**How to complete this task**
With the line containing "The image size is (1500, 774)." as the final line, restate exactly every line of the data below from the first one onward, and copy no pictures.

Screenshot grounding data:
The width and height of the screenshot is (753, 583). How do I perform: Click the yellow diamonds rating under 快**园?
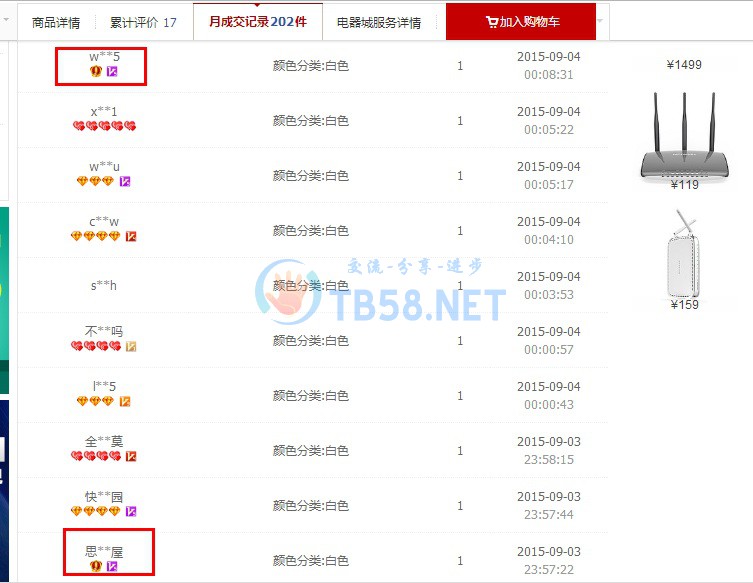tap(95, 511)
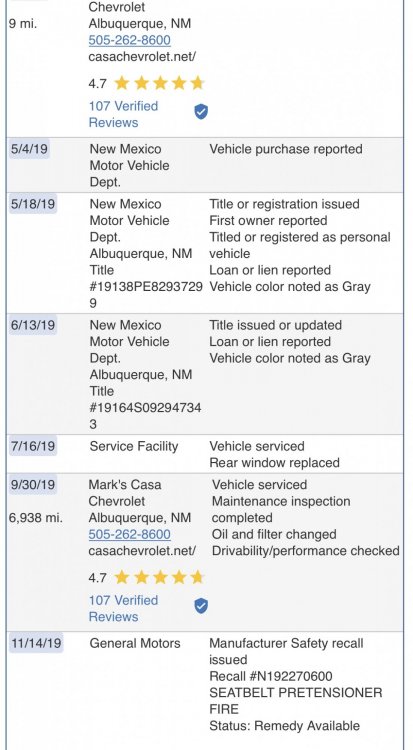
Task: Click Vehicle purchase reported comment
Action: click(x=286, y=149)
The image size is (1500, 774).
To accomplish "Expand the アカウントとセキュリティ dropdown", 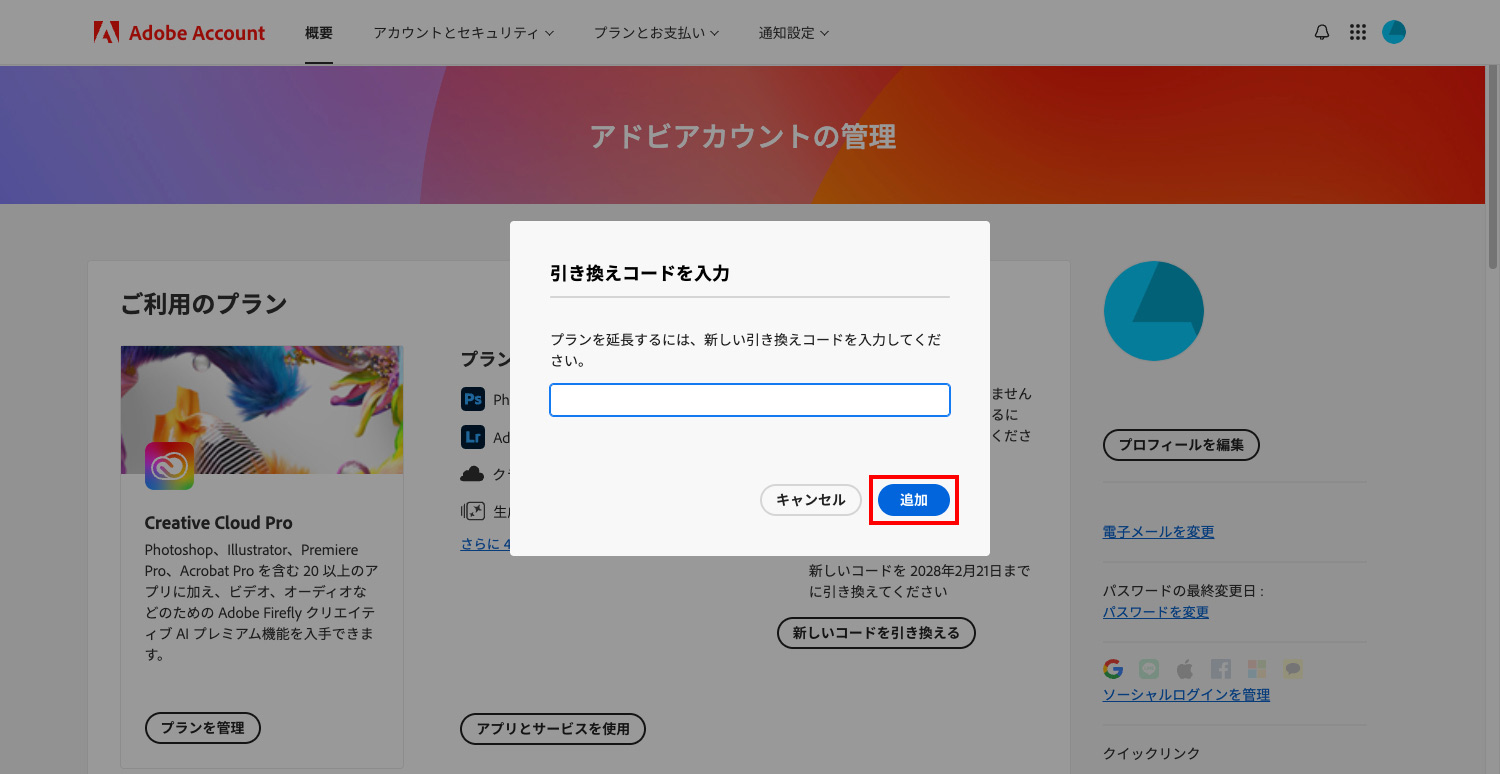I will pyautogui.click(x=464, y=31).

**Expected answer**
The width and height of the screenshot is (753, 583). How do I perform: Click the yellow diamonds rating under 快**园?
tap(95, 511)
Task: Click Vehicle purchase reported comment
Action: click(x=286, y=149)
The image size is (1500, 774).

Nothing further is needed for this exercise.